== REQUIRED TASK A ==
Copy out the entries below word for word, starting with the first entry and continuing through the line containing "click(x=1098, y=602)", with that line included.

== PAGE EXCERPT ==
From said findings of fact, the court drew conclusions and rendered the decree or order to which appellant objects. There are several distinct issues of law presented for decision. We are met at the threshold with appellant's plea of the statute of limitations. Comp. Laws Utah 1917, Sec. 6468; R. S. Utah 1933, Sec. 104-2-26, limiting the time for an action to enforce a statutory liability to one year from the time the cause of action arises. We dispose of that question first, since, if well taken, a decision of the other questions becomes unnecessary. In this connection, Sec. 104-2-31, R. S. 1933, provides that, "The limitations prescribed in this article shall apply to actions brought in the name of, or for the benefit of the state in the same manner as to actions by private parties." And Sec. 104-2-47 provides that the word "action," as used in the chapter, is to be construed as including a special proceeding of a civil nature, wherever necessary.

== DATA TO USE ==

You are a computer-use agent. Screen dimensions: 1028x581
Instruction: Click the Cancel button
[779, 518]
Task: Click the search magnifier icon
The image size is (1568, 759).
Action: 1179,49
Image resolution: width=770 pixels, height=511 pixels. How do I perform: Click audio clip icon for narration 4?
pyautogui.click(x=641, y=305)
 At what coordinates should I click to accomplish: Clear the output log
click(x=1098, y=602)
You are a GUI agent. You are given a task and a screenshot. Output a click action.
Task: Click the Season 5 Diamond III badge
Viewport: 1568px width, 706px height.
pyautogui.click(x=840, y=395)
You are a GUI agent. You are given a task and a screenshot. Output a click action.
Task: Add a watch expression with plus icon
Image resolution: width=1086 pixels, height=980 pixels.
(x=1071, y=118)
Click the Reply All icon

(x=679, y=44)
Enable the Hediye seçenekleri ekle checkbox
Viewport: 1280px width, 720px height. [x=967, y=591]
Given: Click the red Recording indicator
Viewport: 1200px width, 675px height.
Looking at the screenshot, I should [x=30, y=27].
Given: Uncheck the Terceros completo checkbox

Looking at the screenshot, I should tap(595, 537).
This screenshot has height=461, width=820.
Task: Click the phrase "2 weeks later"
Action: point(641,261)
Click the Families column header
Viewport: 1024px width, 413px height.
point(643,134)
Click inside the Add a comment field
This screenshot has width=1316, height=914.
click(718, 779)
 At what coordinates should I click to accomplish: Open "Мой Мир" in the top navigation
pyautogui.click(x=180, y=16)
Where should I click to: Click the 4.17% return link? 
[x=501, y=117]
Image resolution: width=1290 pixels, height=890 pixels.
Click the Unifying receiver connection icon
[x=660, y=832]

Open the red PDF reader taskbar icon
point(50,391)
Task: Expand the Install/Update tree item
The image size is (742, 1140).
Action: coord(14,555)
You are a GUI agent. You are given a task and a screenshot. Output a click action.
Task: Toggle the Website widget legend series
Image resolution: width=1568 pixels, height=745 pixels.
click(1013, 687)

== REQUIRED TASK B ==
Answer these questions from the court opinion excerpt above:
(i) Which plea by the appellant does the court meet at the threshold?
(ii) What time limit does the cited statute set for an action to enforce a statutory liability?
(iii) Under Sec. 104-2-47, what is the word "action" construed to include?

== EXERCISE RESPONSE A ==
You are a computer-use agent. Screen dimensions: 1028x581
Instruction: Click the Cancel button
[779, 518]
Task: Click the search magnifier icon
The image size is (1568, 759).
Action: 1179,49
Image resolution: width=770 pixels, height=511 pixels. How do I perform: Click audio clip icon for narration 4?
pyautogui.click(x=641, y=305)
 At what coordinates should I click to accomplish: Clear the output log
click(x=1098, y=602)

== EXERCISE RESPONSE B ==
(i) The plea of the statute of limitations.
(ii) One year from the time the cause of action arises.
(iii) A special proceeding of a civil nature, wherever necessary.